→ **Supplied material**
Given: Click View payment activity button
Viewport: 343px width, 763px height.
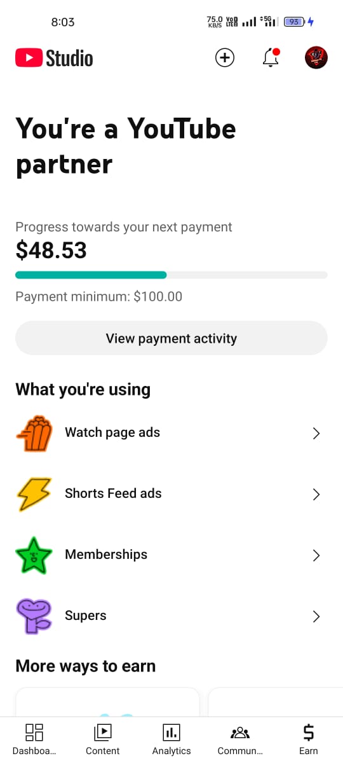Looking at the screenshot, I should pos(172,338).
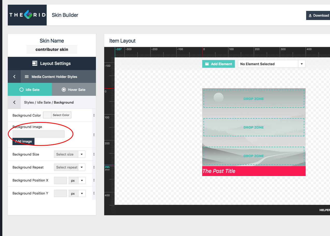Open the Background Color swatch
The width and height of the screenshot is (330, 236).
point(47,115)
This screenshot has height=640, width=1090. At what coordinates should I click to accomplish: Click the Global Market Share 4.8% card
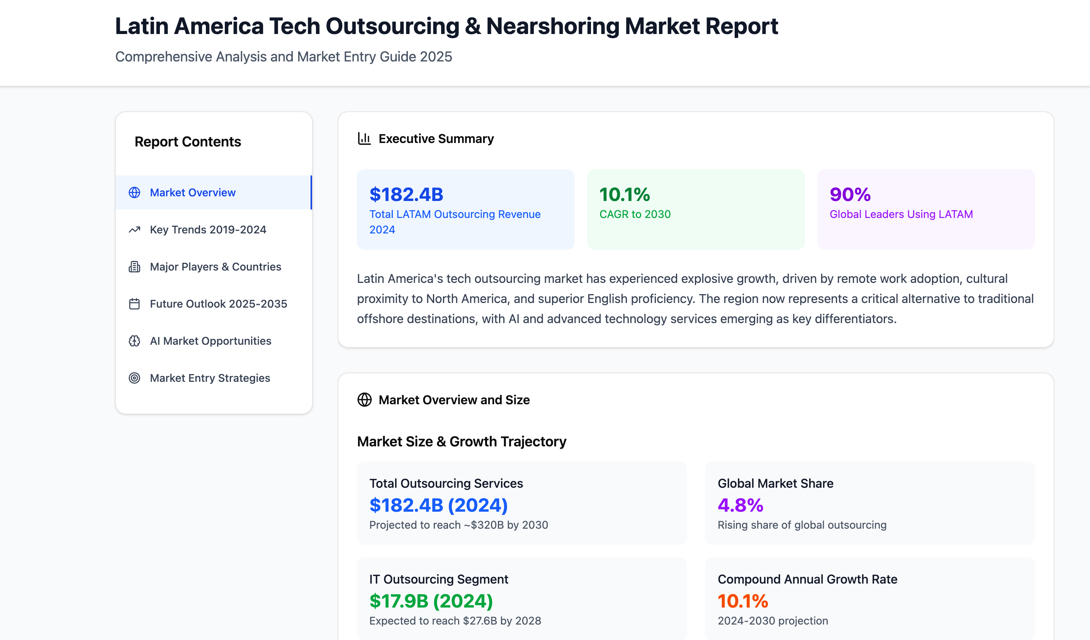(x=870, y=503)
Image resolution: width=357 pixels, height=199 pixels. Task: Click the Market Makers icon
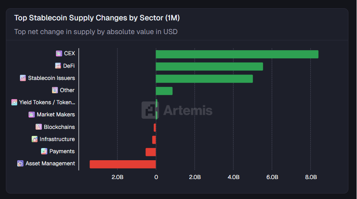(32, 114)
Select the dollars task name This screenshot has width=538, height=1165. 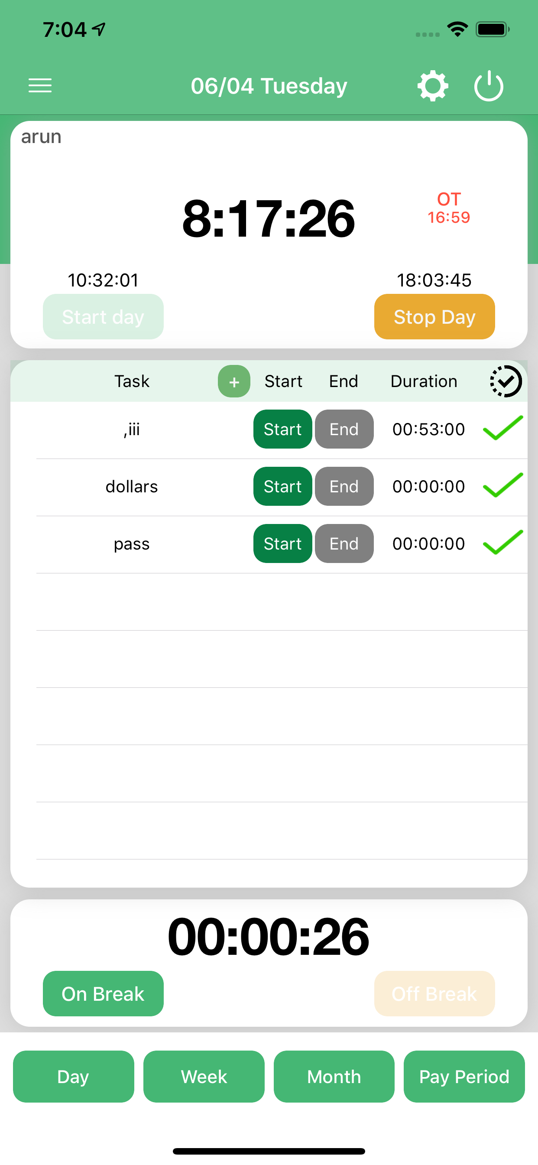tap(132, 487)

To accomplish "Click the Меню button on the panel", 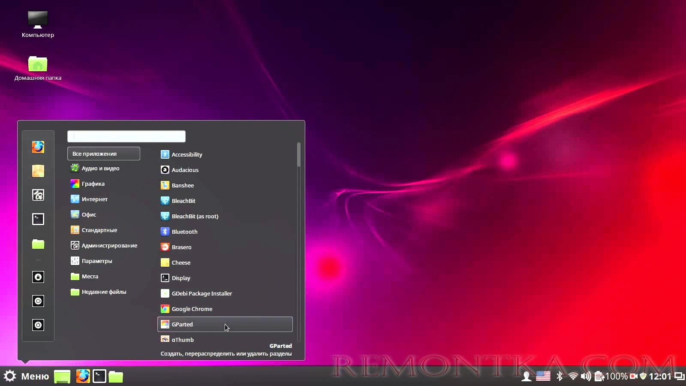I will (27, 376).
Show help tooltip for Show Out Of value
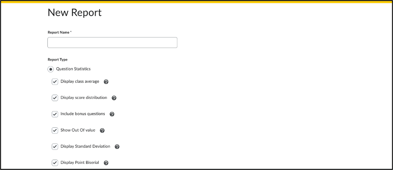Screen dimensions: 393x170 pyautogui.click(x=102, y=130)
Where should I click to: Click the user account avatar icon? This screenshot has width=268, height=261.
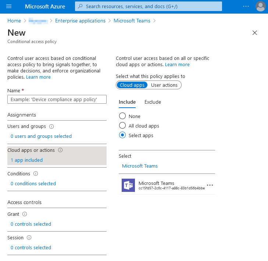click(260, 7)
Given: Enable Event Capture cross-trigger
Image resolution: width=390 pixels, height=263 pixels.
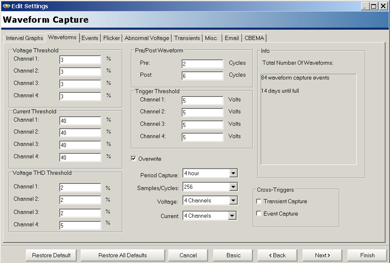Looking at the screenshot, I should coord(259,214).
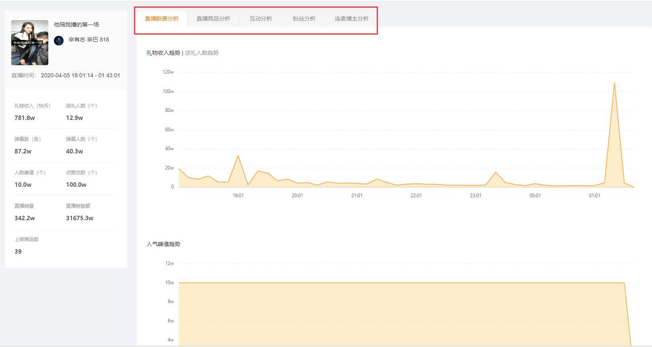Screen dimensions: 652x347
Task: Click the livestream title 他陪我播的第一场
Action: [76, 25]
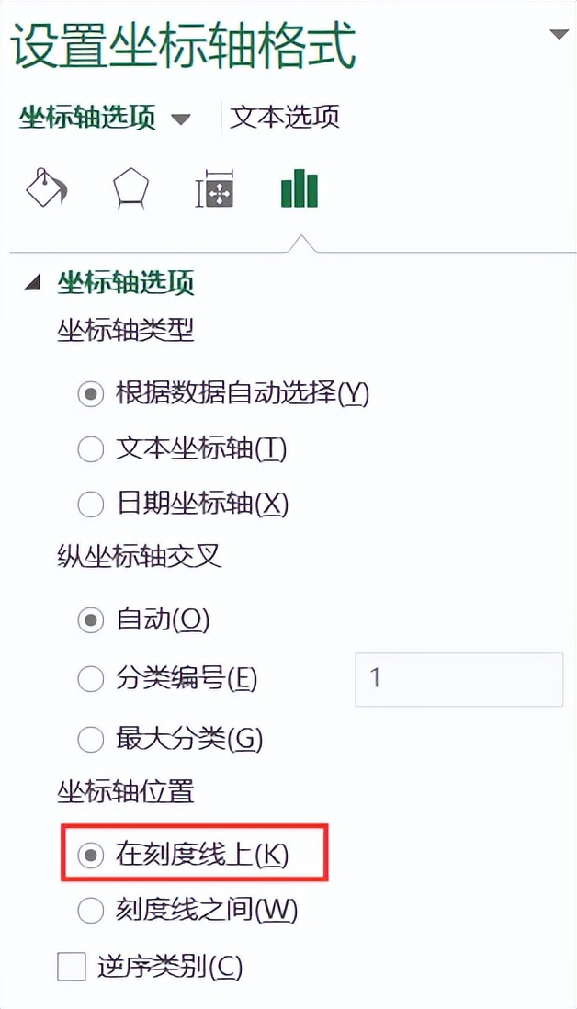This screenshot has width=577, height=1009.
Task: Open the Fill & Line paint bucket icon
Action: pyautogui.click(x=46, y=188)
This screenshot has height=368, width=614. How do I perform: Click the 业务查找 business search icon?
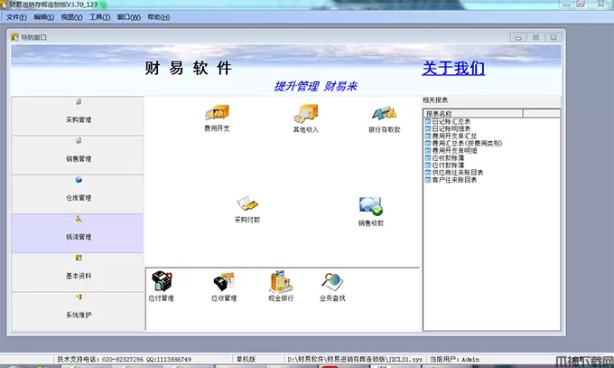(x=331, y=282)
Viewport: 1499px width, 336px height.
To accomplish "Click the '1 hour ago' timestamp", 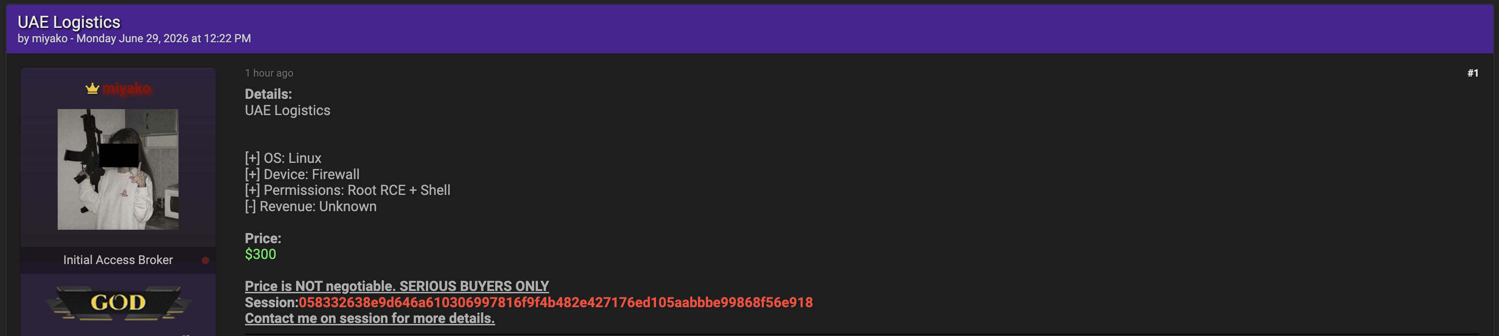I will [269, 73].
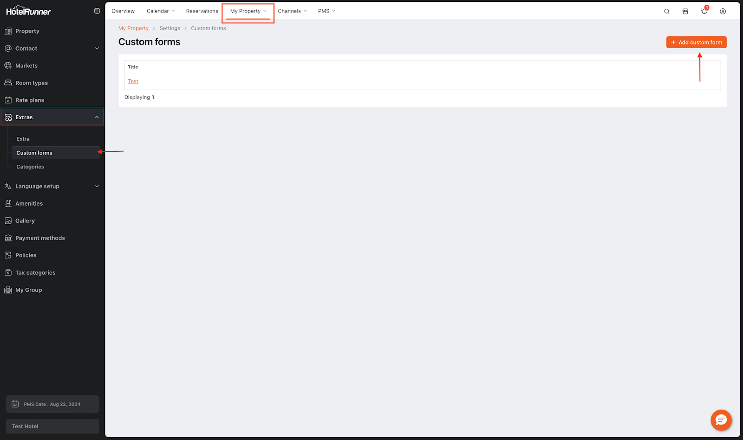
Task: Switch to the Overview tab
Action: pyautogui.click(x=123, y=11)
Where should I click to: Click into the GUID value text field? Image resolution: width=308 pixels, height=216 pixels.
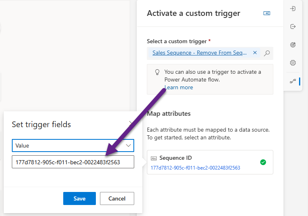(x=73, y=162)
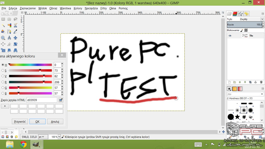The width and height of the screenshot is (265, 149).
Task: Select the S saturation radio button
Action: pyautogui.click(x=3, y=70)
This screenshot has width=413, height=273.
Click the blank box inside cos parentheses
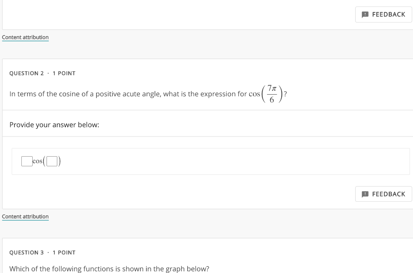(x=52, y=161)
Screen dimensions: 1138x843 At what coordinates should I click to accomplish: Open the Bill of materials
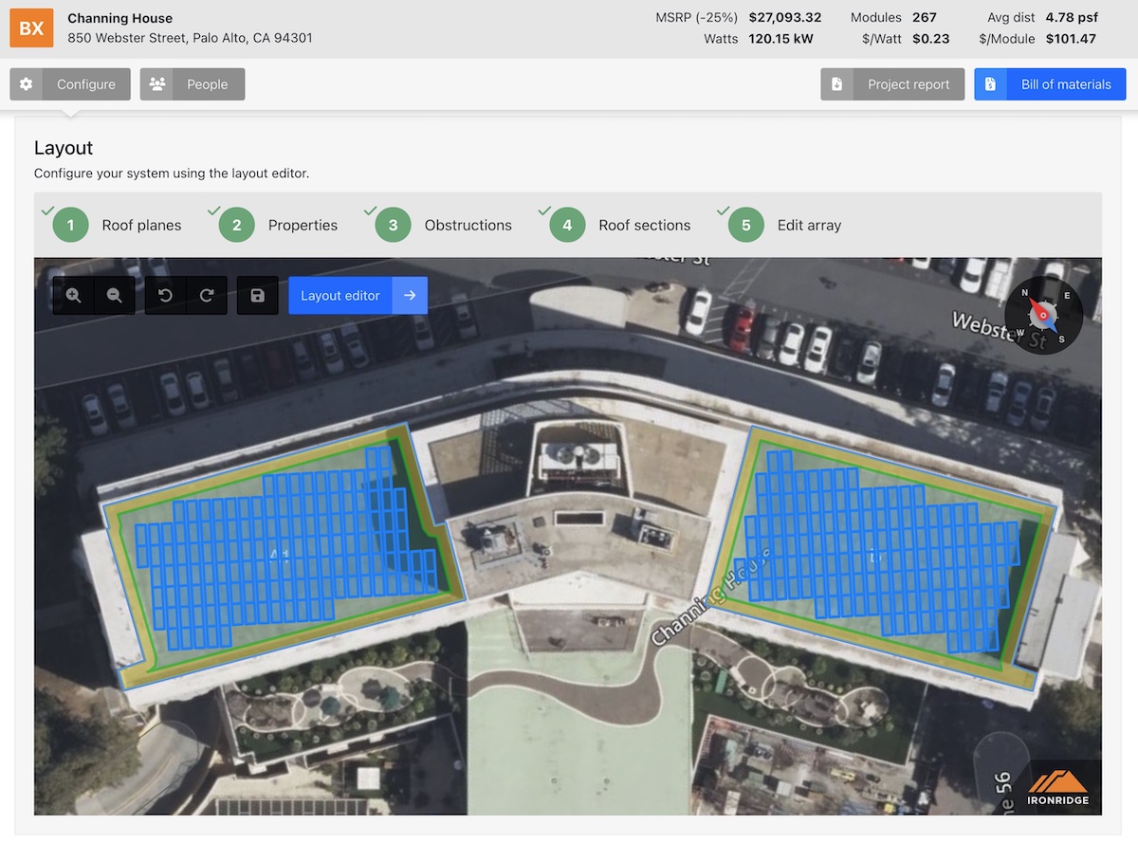[1050, 84]
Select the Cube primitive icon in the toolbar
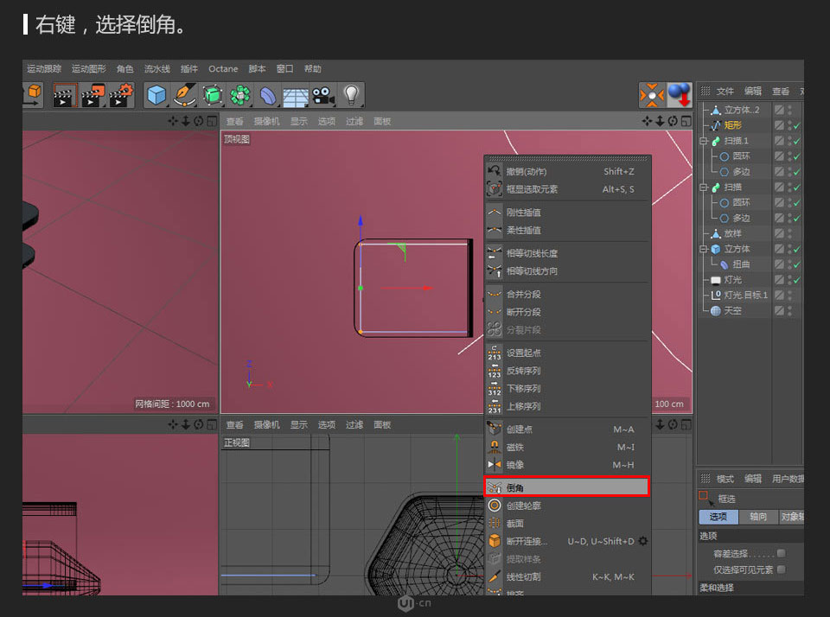Image resolution: width=830 pixels, height=617 pixels. 156,95
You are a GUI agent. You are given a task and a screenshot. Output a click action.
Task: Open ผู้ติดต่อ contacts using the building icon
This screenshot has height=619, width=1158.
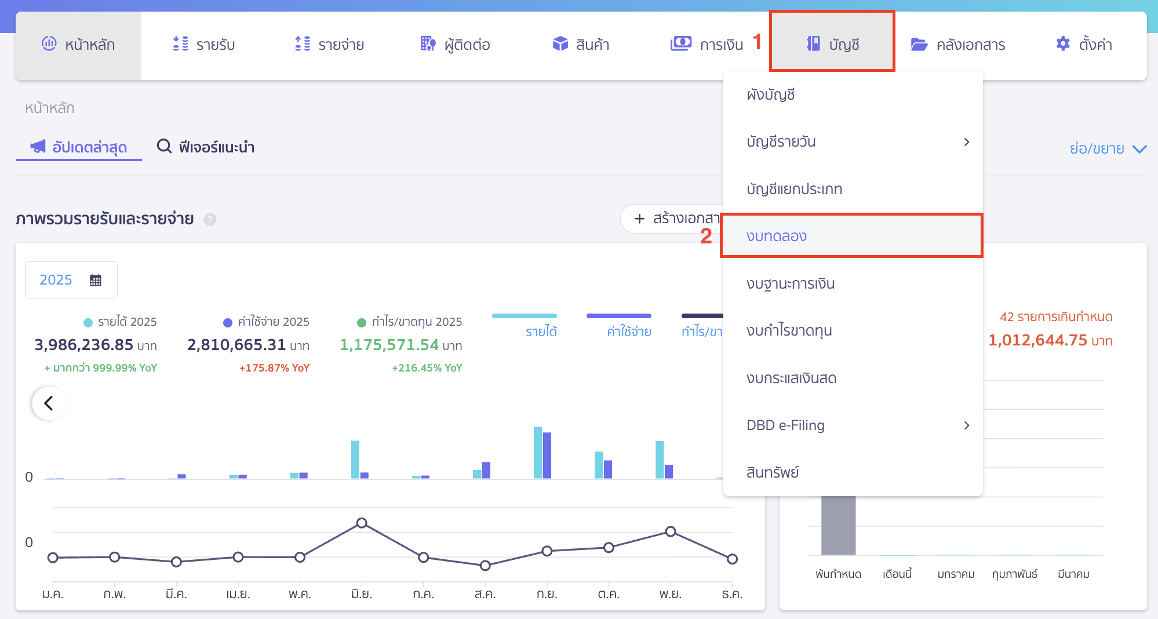[427, 43]
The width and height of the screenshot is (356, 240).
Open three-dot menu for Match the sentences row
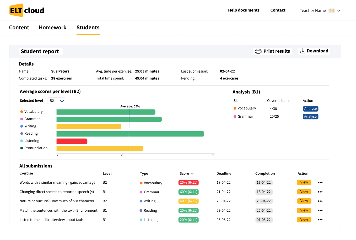320,211
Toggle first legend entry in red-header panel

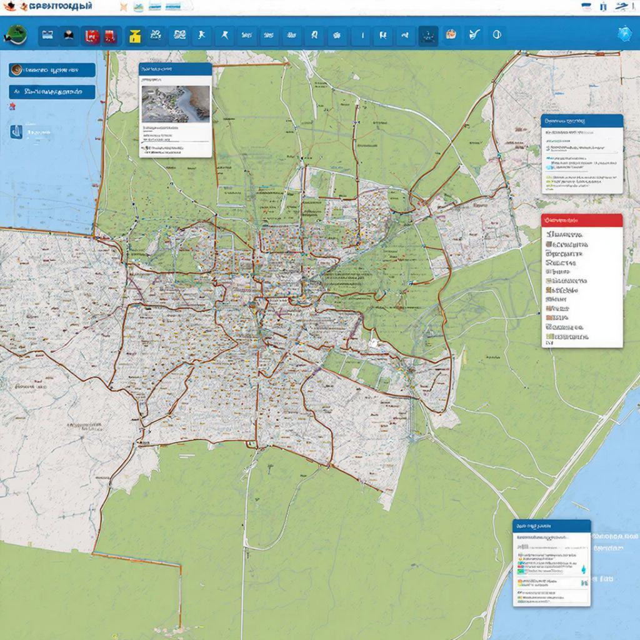[567, 234]
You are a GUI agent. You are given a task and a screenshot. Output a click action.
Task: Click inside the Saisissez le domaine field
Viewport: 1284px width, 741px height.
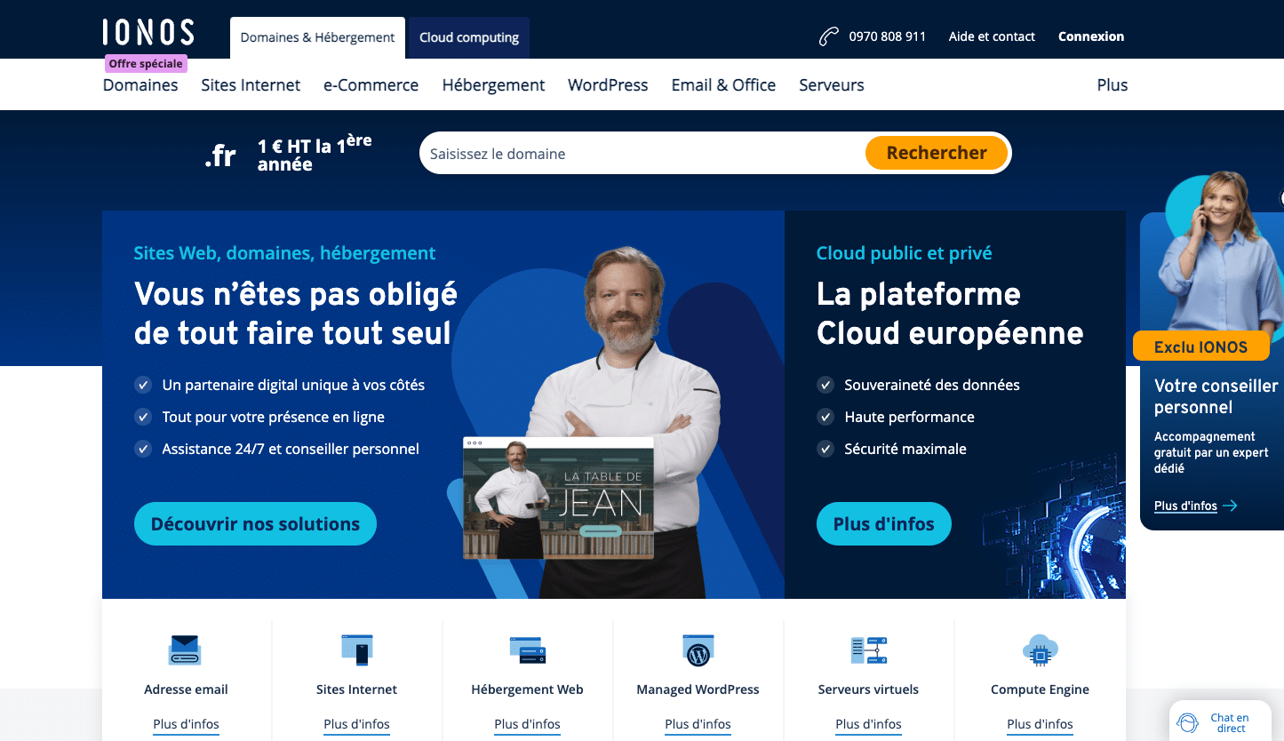tap(640, 154)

→ **Your task**
Show every line of the records that contains the string "field".

→ **Written answer**
Where should I click to: Click into the GUID value text field? Image resolution: width=308 pixels, height=216 pixels.
Task: Click inside the Saisissez le domaine field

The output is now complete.